Tips to Get Services, Supports, Devices, or Assistive Technology (AT) Approved as Medically Necessary

  • - Gather evidence early. Have your doctor provide supporting notes or records. 
  • - Submit all your supporting documents at the start. Don't wait for a denial to provide your supporting documents. 
  • - Ask your doctor to write a strong "medical necessity" letter that covers the five points above. 
  • - Keep copies of all forms, emails, and letters you send. 

If Your Request Is Denied

  • - Ask your doctor to update their letter or provide more documentation
  • - File an internal appeal with your MCO
  • - If that doesn't work, you can appeal to the Office of Administrative Hearings (OAH)

A clear, detailed doctor's letter is your best evidence in an appeal. 

Special Info for Kids Under 21 (EPSDT)

EPSDT stands for Early and Periodic Screening, Diagnostic, and Treatment. Under EPSDT, Medicaid must cover any service that helps correct or “ameliorate” (which means to make better, more tolerable, or maintain functionality) a condition for youth under 21.

Sometimes people get stuck in “limbo” between exhausting EPSDT services (including
waiver-like services, like personal care attendants) and applying for a Home and Community Based Services (HCBS) Waiver Crisis Exception.

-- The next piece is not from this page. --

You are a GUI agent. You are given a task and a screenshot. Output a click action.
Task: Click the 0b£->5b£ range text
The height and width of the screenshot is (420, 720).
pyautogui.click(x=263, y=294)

If your child is under 21 and waiting for a waiver: 

  • - You must first apply for needed services under EPSDT. 
  • - The state won't review a crisis exception for a waiver slot until the MCO says "yes" or "no" to providing the service. 

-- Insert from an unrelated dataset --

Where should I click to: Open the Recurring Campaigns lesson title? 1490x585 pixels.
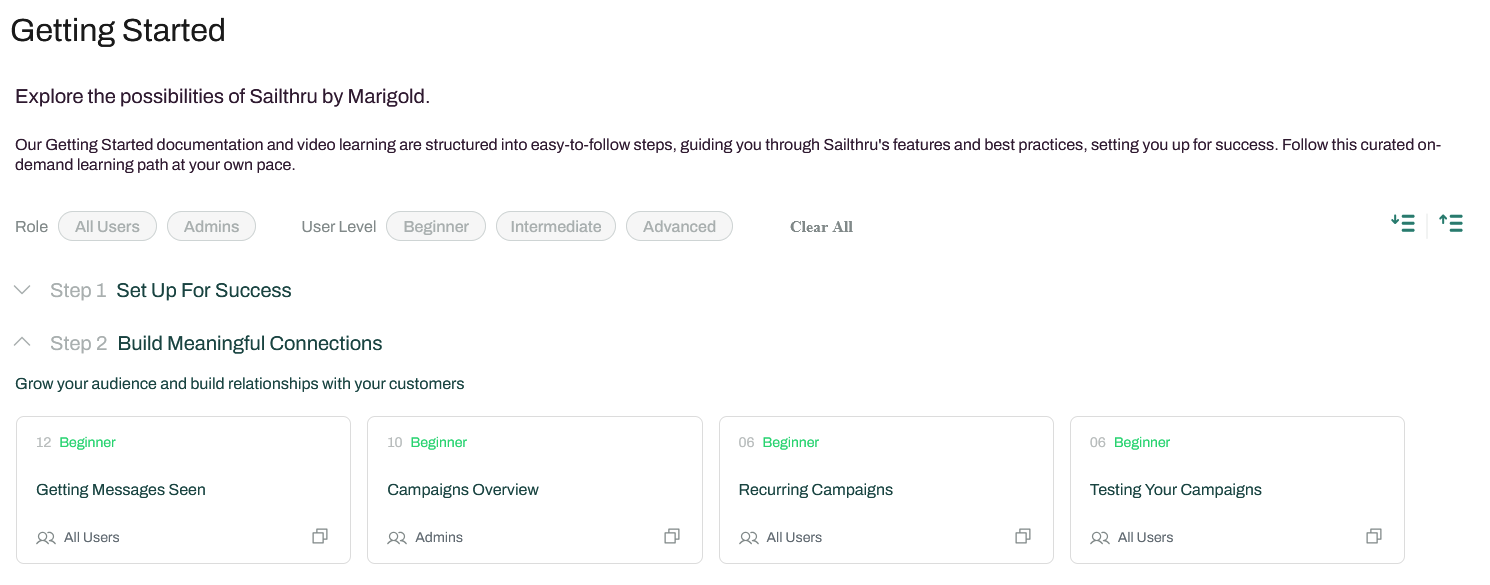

MCOs make it very difficult to understand how to navigate EPSDT. Keep written records of every request and response. 

To move forward: 

  1. Use DRC's EPSDT Fact Sheet and physician screening form. These tools may help you get an answer from EPSDT faster. Your doctor can use the physician screening form to describe the medical necessity. 
  2. Have your doctor explain how the service or device will correct or address your child's condition. 
  3. Email the completed form and documentation to your care coordinator if possible, and ask them to review it under the EPSDT criteria. 
  4. If your MCO refuses to review it or keeps delaying, file an internal grievance. Use DRC's KanCare Grievance/Appeals fact sheet for information about your rights.